Doctor From Myanmar Wants To Boost Health Care At Home

When Aung Aung was a child, he would make believe he was a doctor.

He eventually made the role play a reality, graduating from medical school in Yangon, the former capital of his home country of Myanmar, in 2008. Soon he discovered there were challenges he never imagined.

In May 2008, Cyclone Nargis hit the Southeast Asian nation, pushing a 12-foot tidal surge through the Ayeyarwaddy Delta and Yangon region. More than 100,000 people died. Aung joined Doctors Without Borders (Medecins Sans Frontieres) as a first responder, providing medical care to the survivors.

Aung worked with the non-governmental agency for eight years.

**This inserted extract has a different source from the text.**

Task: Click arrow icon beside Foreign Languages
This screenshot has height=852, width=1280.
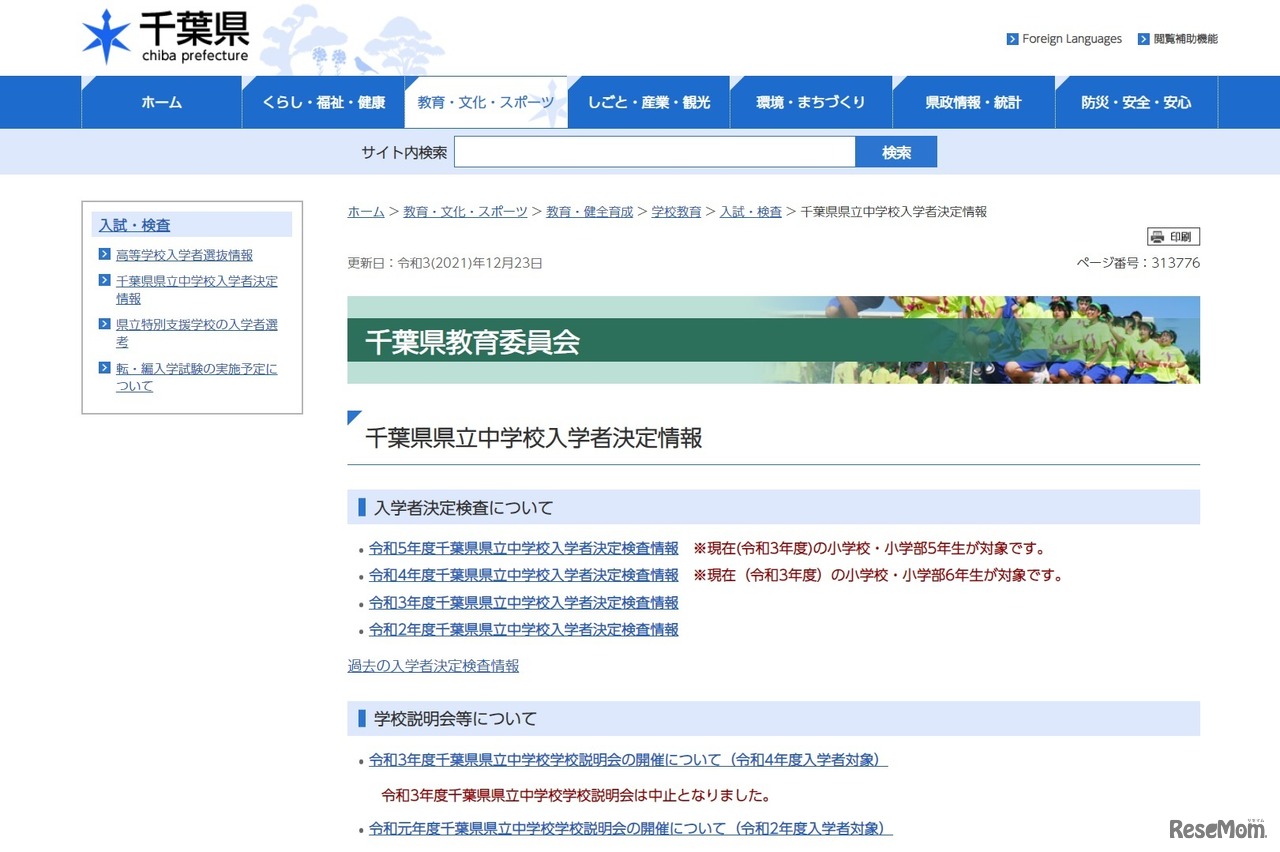Action: pyautogui.click(x=1012, y=39)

He treated patients with HIV/AIDS, tuberculosis, malaria and other infectious diseases; managed clinics positioned within conflicts between armed ethnic groups, responded to other natural disasters and provided humanitarian aid for the influx of refugees who arrived by boat along the country’s western coast.

“I began to feel like treating a patient was helping only one or two people,” Aung said. “I thought if we could have a better public health strategy, then we could help more people.”

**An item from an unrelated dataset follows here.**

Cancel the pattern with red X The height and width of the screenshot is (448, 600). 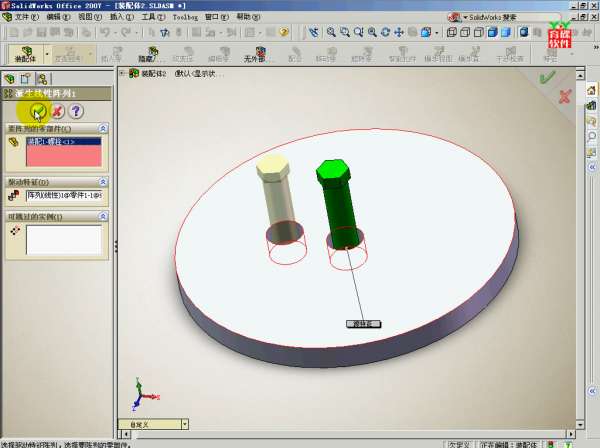(x=57, y=110)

Aung was accepted into the prestigious Fulbright Program, which will support his MPH studies here.

“I simply did not see a lot of research being done in Myanmar for the most effective treatment and prevention strategies,” Aung said.

Aung said his goal is to initiate a baseline health survey in Myanmar and develop ongoing analysis of basic epidemiological trends in the remote and poorer areas of the country.

“We need more data,” he said. “We don’t even know what the health problems are. How do we respond if something happens? We can’t just look at research articles from other countries, which don’t necessarily apply to the people of Myanmar.”